The ‘In Beauty’ Series

Explanation of ‘series’ of works – In Beauty May I Walk

I have been setting this text for many years now, and keep coming back to it, to see if I can find another, and ‘better’ setting for it. New ideas come to mind, and these spark a need to write another composition based upon the words, as if I am a making a piece of jewellery with different settings for a single but unique and marvellous precious stone. The words have a certain universality about them, an innocence, and a majestic breadth, too. They convey a spirituality that most people would understand, and sympathise with, which is even more pertinent because of the origins of the text from a nature-loving ethnic North American Indian tribe, the Navaho.
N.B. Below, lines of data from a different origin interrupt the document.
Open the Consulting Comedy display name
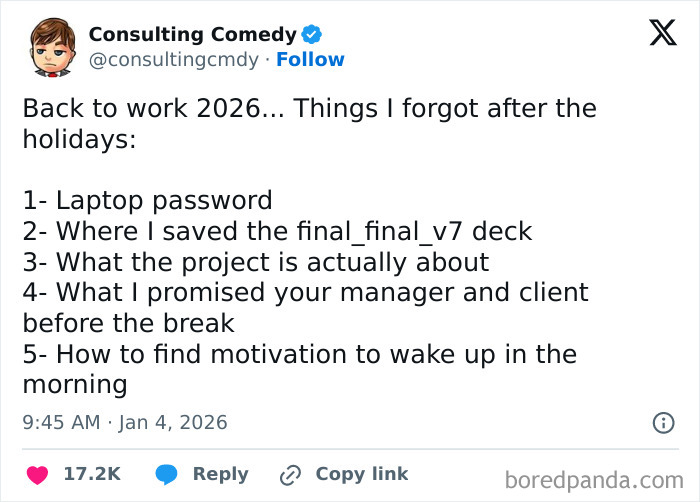Image resolution: width=700 pixels, height=502 pixels. click(193, 35)
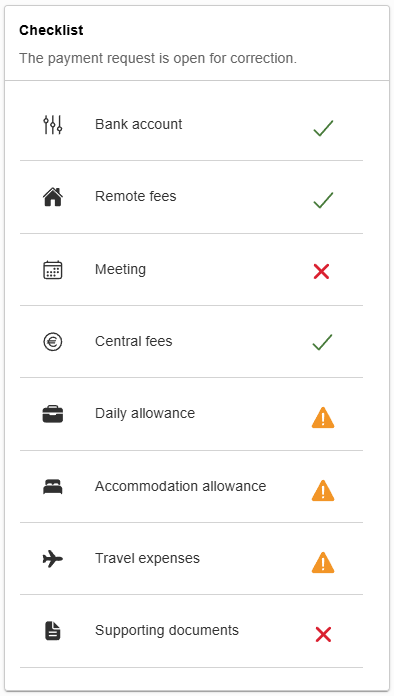Screen dimensions: 394x696
Task: Select the calendar icon next to Meeting
Action: 53,269
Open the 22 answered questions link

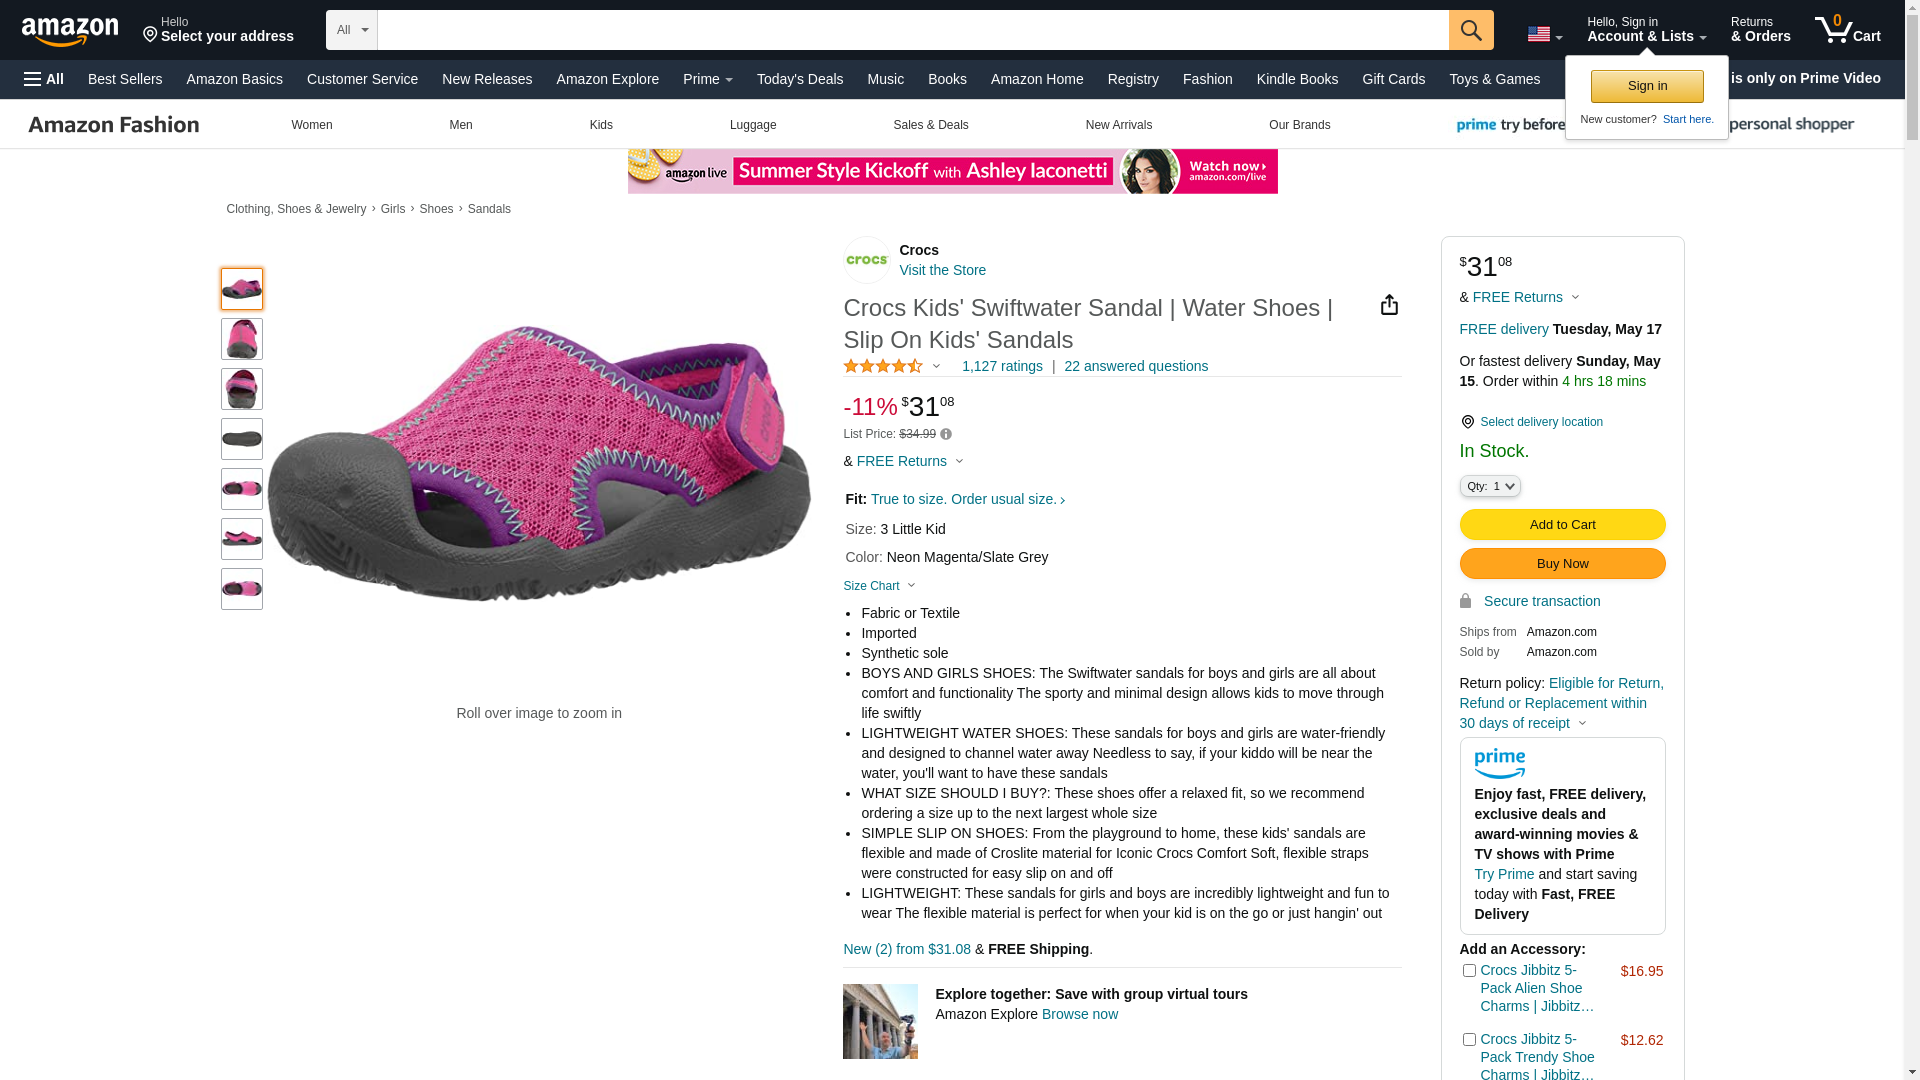1136,366
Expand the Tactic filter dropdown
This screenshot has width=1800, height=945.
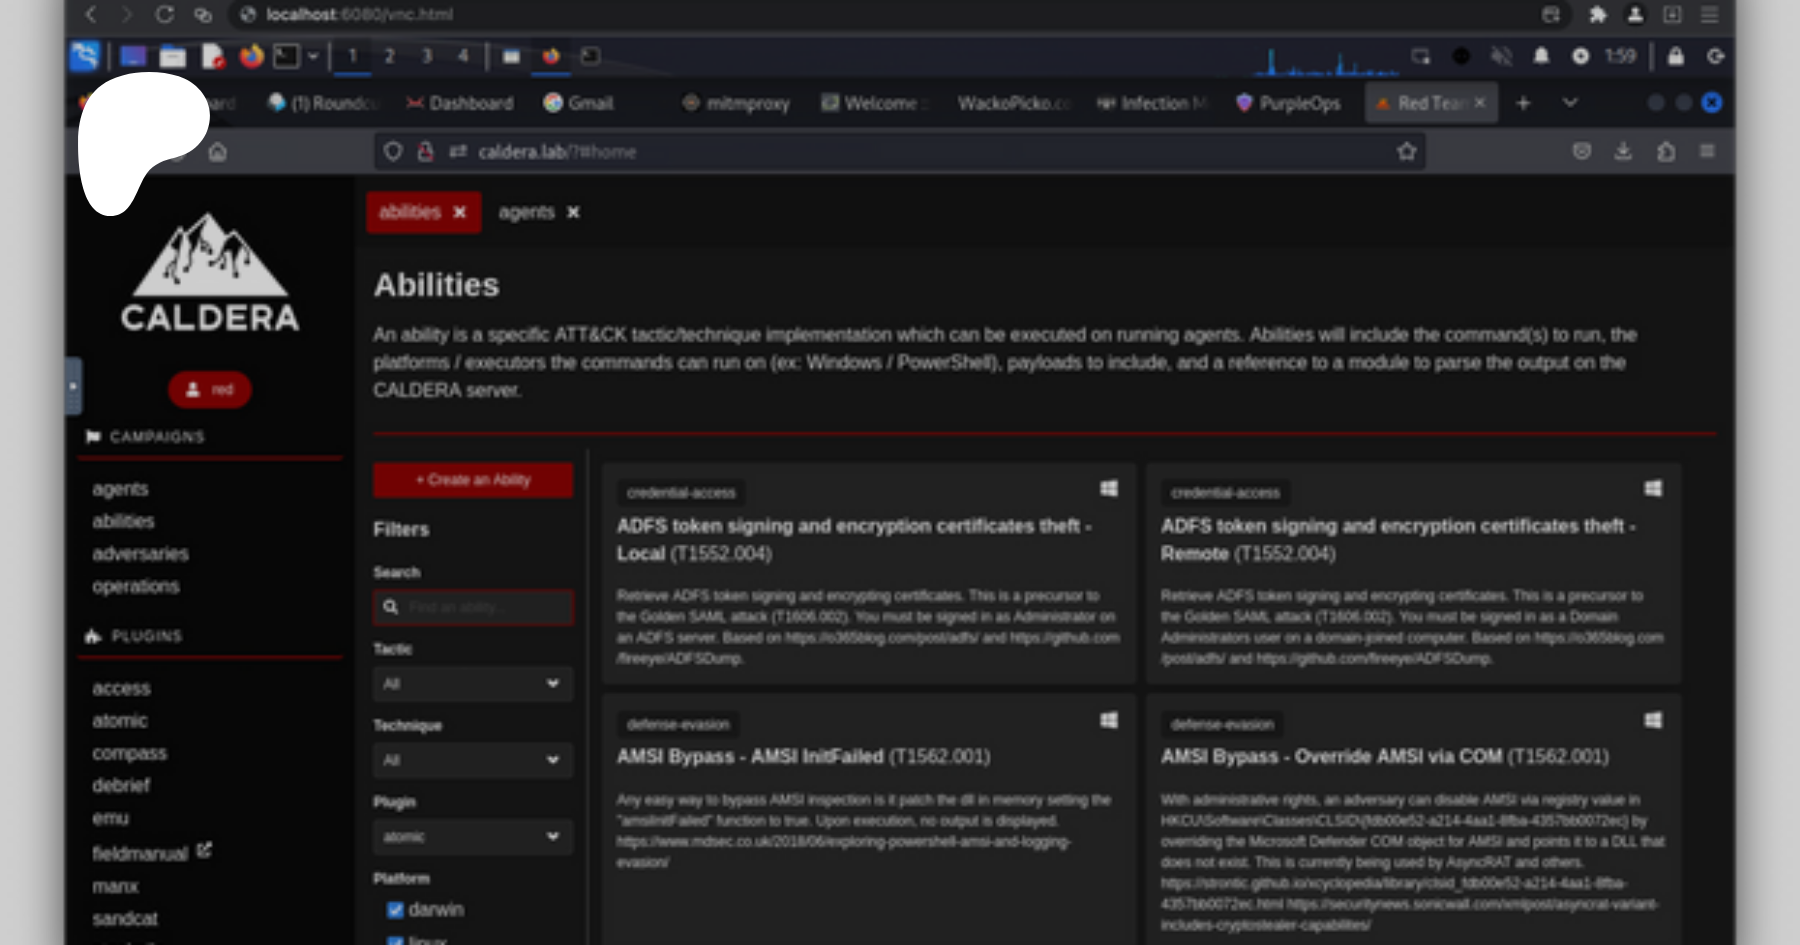472,684
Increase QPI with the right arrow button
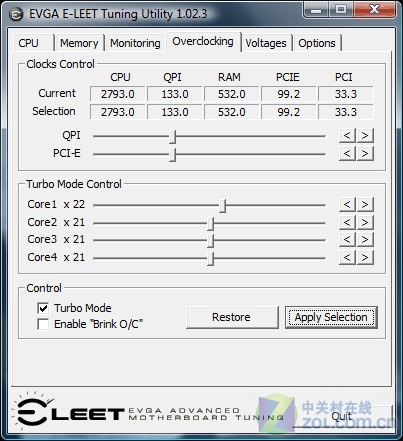 point(365,135)
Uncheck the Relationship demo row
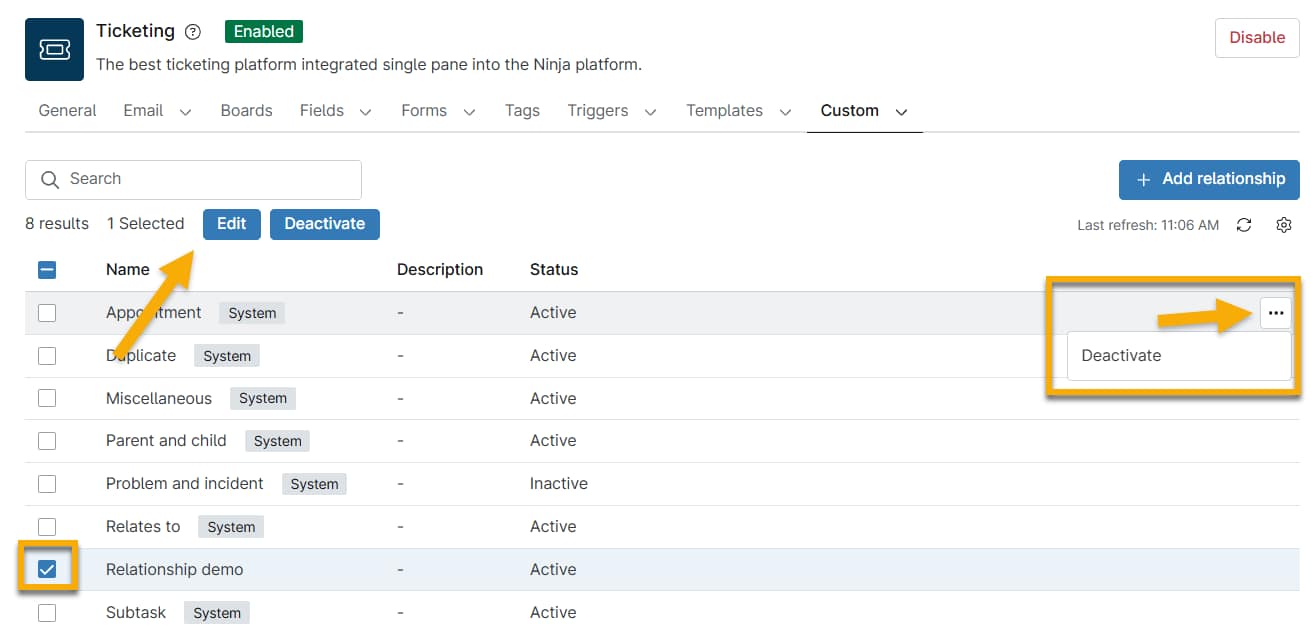The image size is (1311, 635). point(46,569)
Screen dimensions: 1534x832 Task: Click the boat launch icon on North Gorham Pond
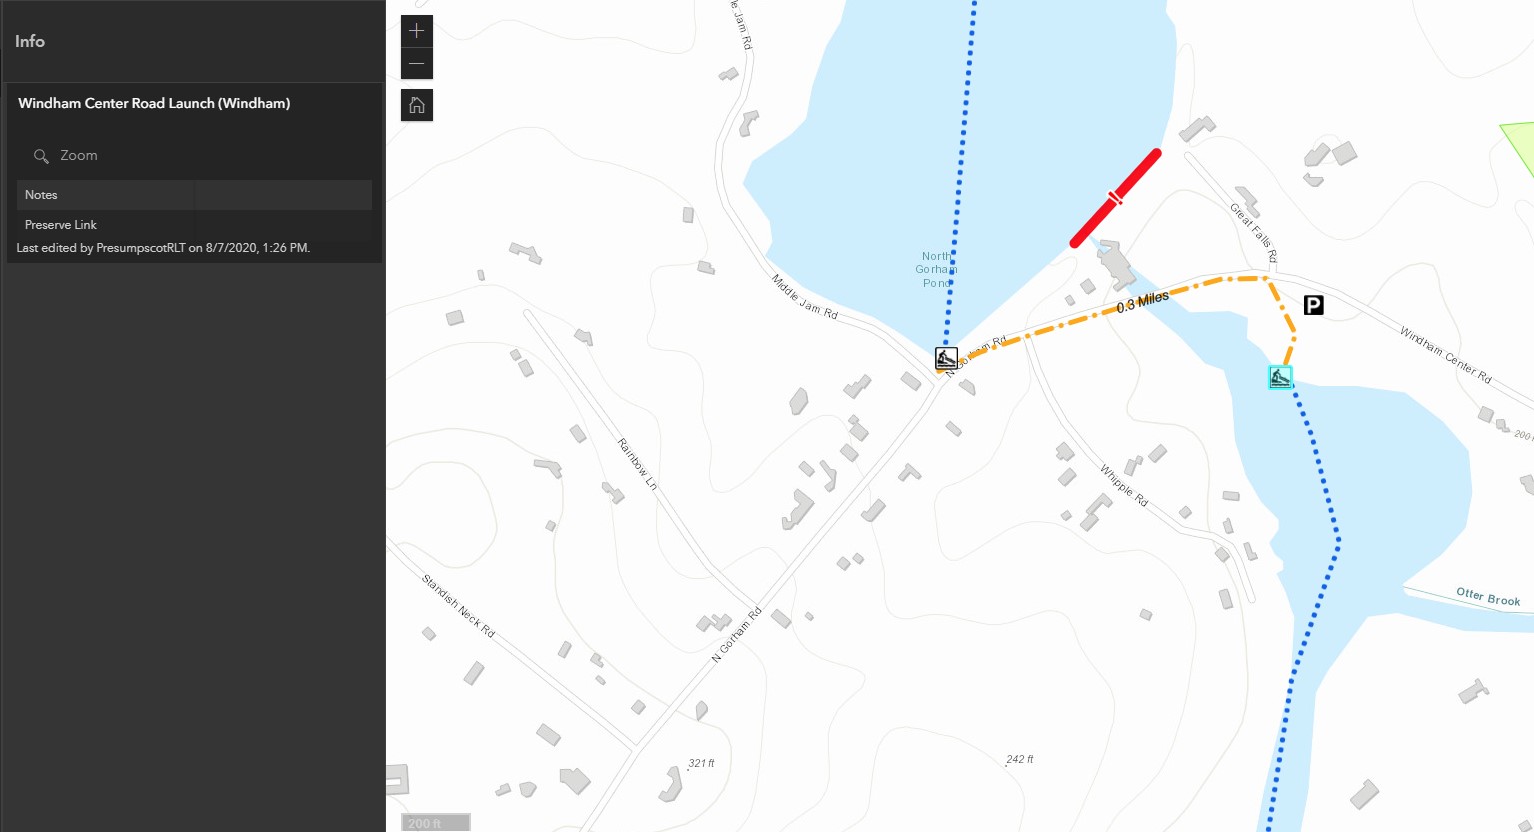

Somehow its message is strengthened by it being written by a non-industrial people, attune to nature and its limits and grandeur, and intuitive of the ways of nature and living within its boundaries. I can certainly understand the sentiments expressed here, and would like to think that one could walk through one’s life in the way described, with certain restrictions that are inevitable in our present society in the Western world. 

I have written four settings of this poem, but the first I do not regard as being viable now, as it was composed a long while ago. This version I have discarded. The second and third versions are more in what I might call a secular style, in which I was conscious of the structure of the text, and tried to make the music dynamic as well as be expressive of the words. Both these versions require good choirs to perform them, but work well within the context of their styles. However, for the fourth version  I have adopted a simpler method, and simpler musical style, which might well be called sacred, because it has that slow lyrical simplicity, and static nature that we have come to recognize in most examples of this music, and perhaps more so within the last few decades and the advent of ‘spiritual minimalism’. I do not regard this as an example of that, but rather see it as a search for a different means of expression that is apt for the voice, and suitable for the expression of the words. I hope that the musical sounds enhance the text.

All the settings use a mixed SATB choir with subdivisions, and often solo voices.